### Work required
Go through the data below and copy each line where the word "This" occurs.

### Dataset extract
[Start of section]

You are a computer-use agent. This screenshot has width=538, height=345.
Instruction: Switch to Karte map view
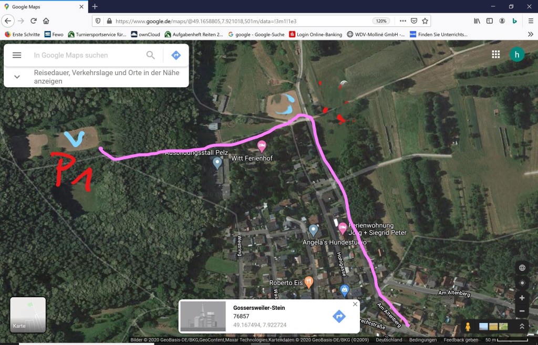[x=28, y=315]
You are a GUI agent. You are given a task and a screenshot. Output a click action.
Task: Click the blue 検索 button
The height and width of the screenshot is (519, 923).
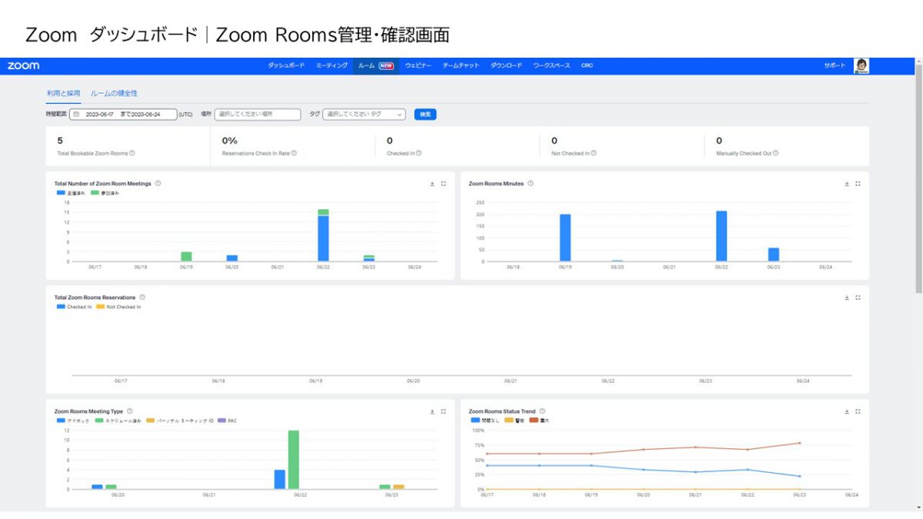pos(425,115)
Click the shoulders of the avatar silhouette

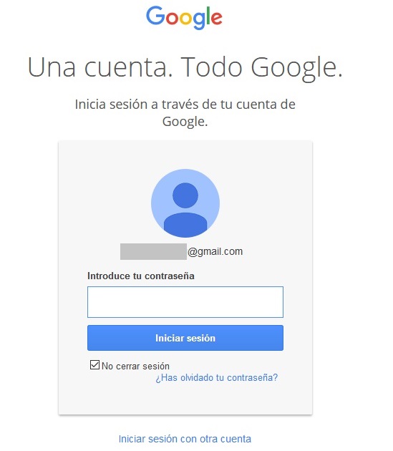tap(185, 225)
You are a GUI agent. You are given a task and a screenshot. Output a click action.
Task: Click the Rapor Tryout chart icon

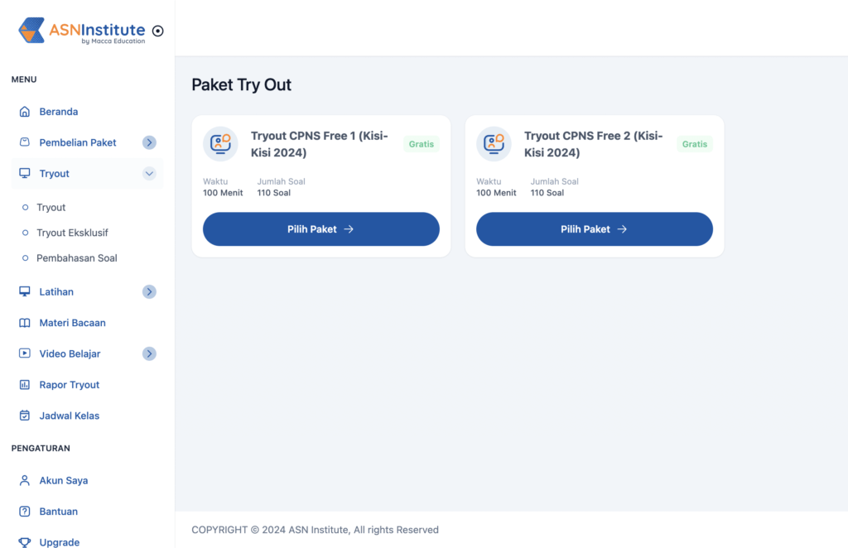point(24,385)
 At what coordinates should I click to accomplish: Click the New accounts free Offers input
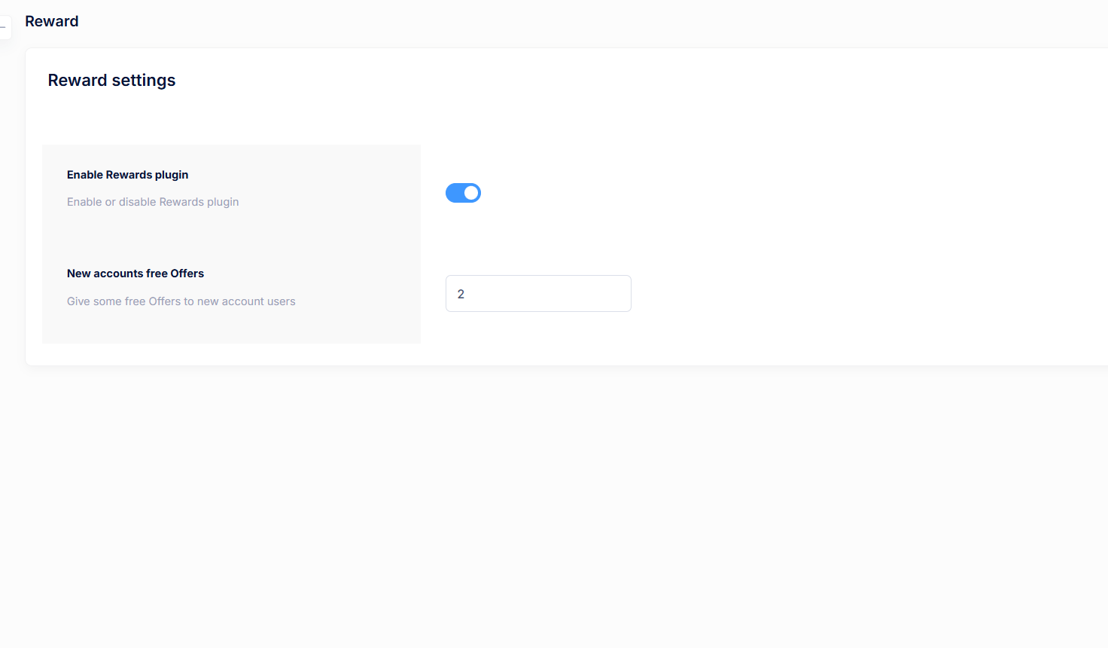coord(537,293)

[End of section]
[Start of section]

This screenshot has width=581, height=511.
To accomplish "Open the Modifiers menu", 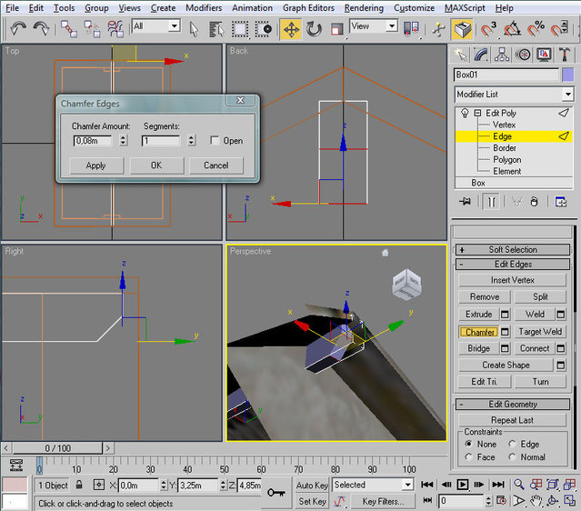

[End of section]

### Result
You are a computer-use agent. This screenshot has width=538, height=345.
This screenshot has width=581, height=511.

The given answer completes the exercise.